After that, it was just a case of mixing the right color and putting it in the right place. I would often paint directly on my digital print to ensure the right color mix. While I was happy with the results, this took far too much time and ended up being my last issue in oil. Scanning was a challenge in itself, and I ended up spending a month just removing dust and glare from the pages in Photoshop. That alone was enough to  send me searching for another way to paint. In my next post, I'll show how I made the switch to acrylic and gouache with Mythos: Hulk.


Panel 5

If you'd like to see more of my work, I've been keeping a personal blog, The Self-Absorbing Man since 2007. You'll find the most information about my technique under the Theory and Step-by-Step labels. If you'd like to know how to make Cyclops' optic blast "glow," this post on lightsabers may be of interest. And finally, a good deal of my work can be viewed at my art dealer's site, Splash Page Comic Art.

7 comments:

  1. Great!
    Thank you for this post, it's very interesting! It must be very difficult to work in oils on comic pages, but the result is very good.
    I'm very curious to know something about your switch to acrylics with Hulk.
    May be, in another post, you could talk about how scanning color pages and make the real colors match the colors on your screen ? I have an imac and its glossy screen is giving me some troubles :-)
    Ciao!
    Matteo

    ReplyDelete
    Replies
    1. Yes, that's always been a problem for me. One trick you can try is with a "curves" layer. Scan in your painting with a swatch of true white (the paper) and a true black (your darkest paint) and use those as a reference in curves—there's a little eyedropper in the palette, one white and one black. Click on those, then the corresponding color swatch. Everything should fall into place.

      If this makes no sense, let me know, and I'll do a full post on it.

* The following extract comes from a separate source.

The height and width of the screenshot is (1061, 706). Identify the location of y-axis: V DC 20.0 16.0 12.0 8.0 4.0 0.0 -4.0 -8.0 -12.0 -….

Thanks!

      Delete
    2. Thanks for your answer!
      The procedure you suggest is very good, I will adopt it for the future.
      Anyway, I still have a good image on my screen which corresponds to my real page but when my editor prints it he tells me my file is too dark and too saturated. And it should be because of the new imac glossy screens.
      Again, thanks a lot!

      Delete
    3. Ah, I see. That's a different kind of problem—one that plagued me for years. This post shows how I finally solved it.

      Delete
    4. Thanks! Now I know the direction to take! :-)
      PS: the blog of Mark Sweeney seems not to be any more on line.

      Delete
  2. Can you put a picture of the projector and show how its work? plz

    ReplyDelete
    Replies
    1. I'm afraid I don't have a pic of the set-up in action. It was something like an Artograph Super Prism Projector, and I had to set it up on a rolling stand about 8 feet away from the board. I think I had to print out my pencils at postcard size to fit in the viewable area of the projector. The point is, it was a very involved process and that's part of the reason I stopped doing it after this issue.

      Projectors are great if you're painting very large, but I wouldn't recommend it for comics.